Top of AVAILABLE DATA

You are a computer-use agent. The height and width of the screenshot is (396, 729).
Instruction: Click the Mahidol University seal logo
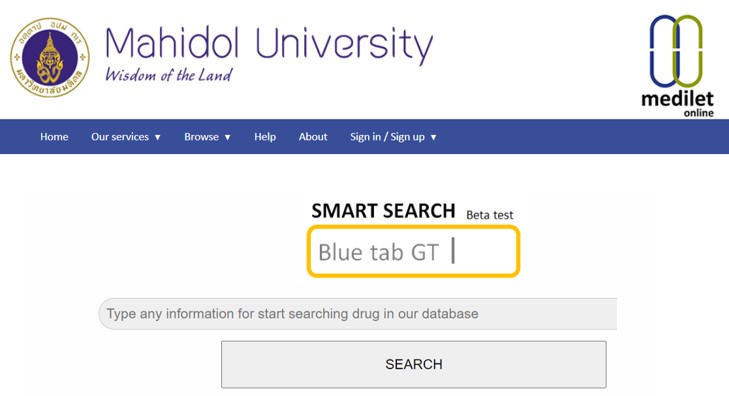coord(50,58)
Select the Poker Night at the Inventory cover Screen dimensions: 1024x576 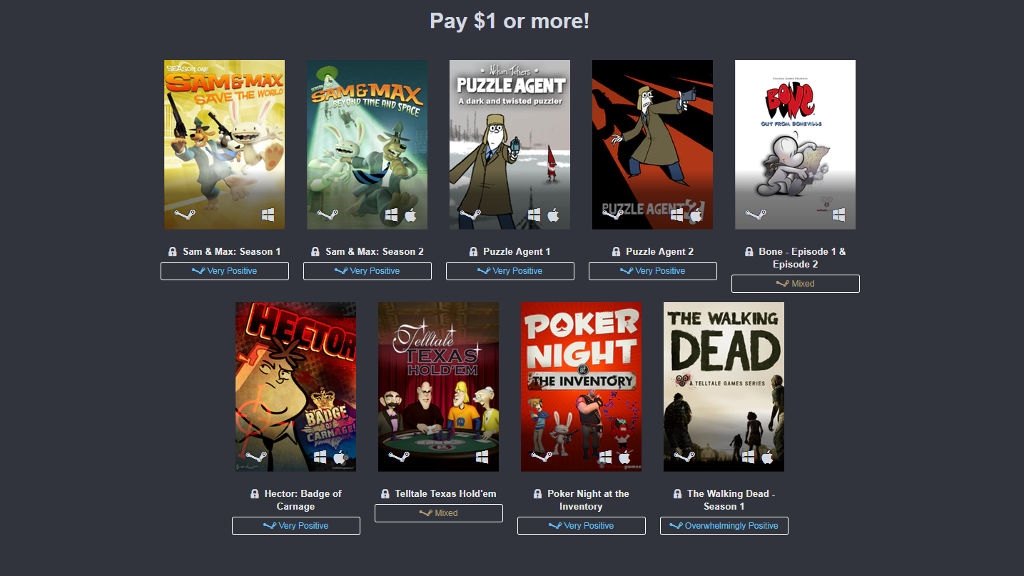click(x=581, y=387)
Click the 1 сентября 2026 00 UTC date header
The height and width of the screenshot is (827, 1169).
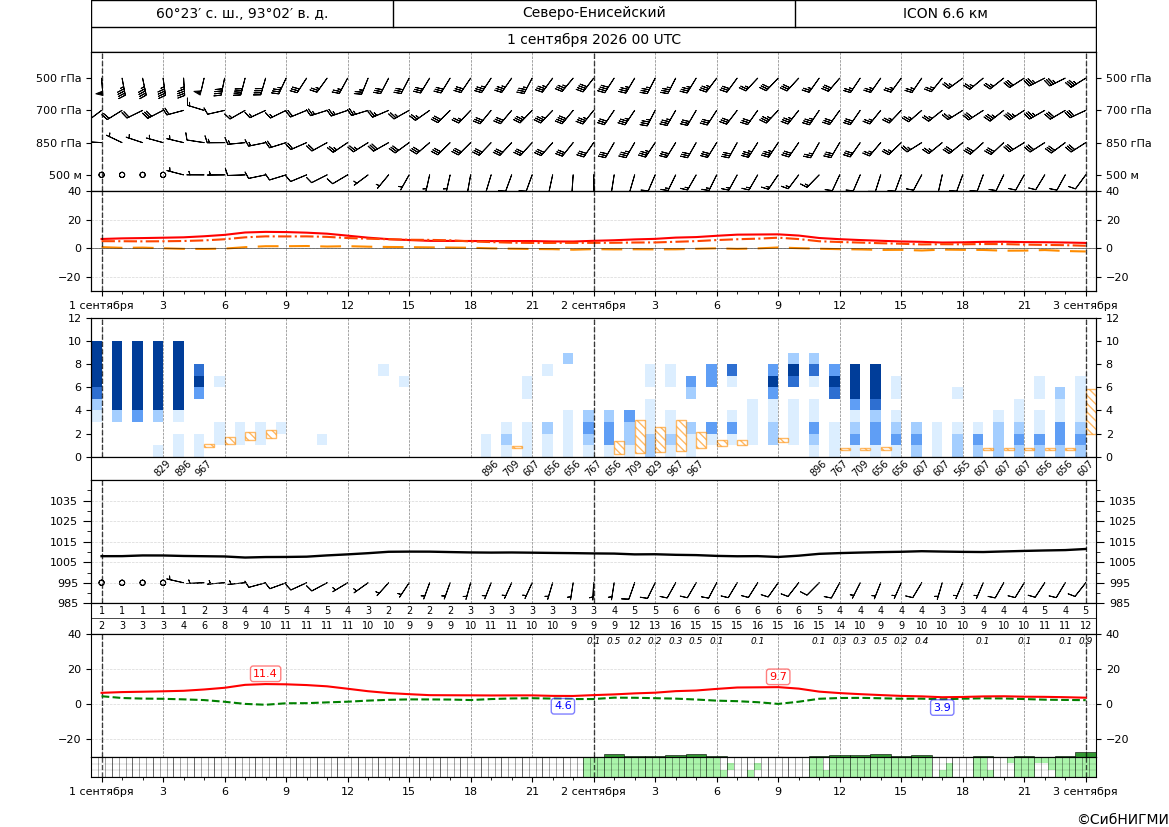(593, 40)
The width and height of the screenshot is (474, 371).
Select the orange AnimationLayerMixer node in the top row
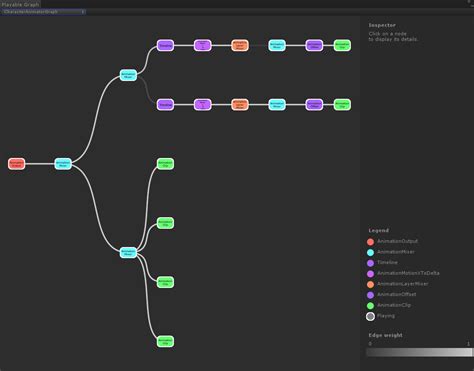240,45
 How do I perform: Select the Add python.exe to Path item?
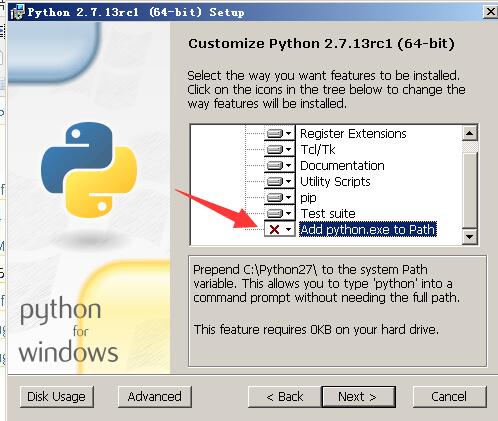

Bottom of AVAILABLE DATA

- ACTION ITEM -
Only the lines from the line that contains "Select the orange" through the end of the entries are to be written out, exactly and without pictures, both ends included.

- SOLUTION TO THIS TASK -
Select the orange AnimationLayerMixer node in the top row
240,45
 How do I perform: Select the Add python.exe to Path item?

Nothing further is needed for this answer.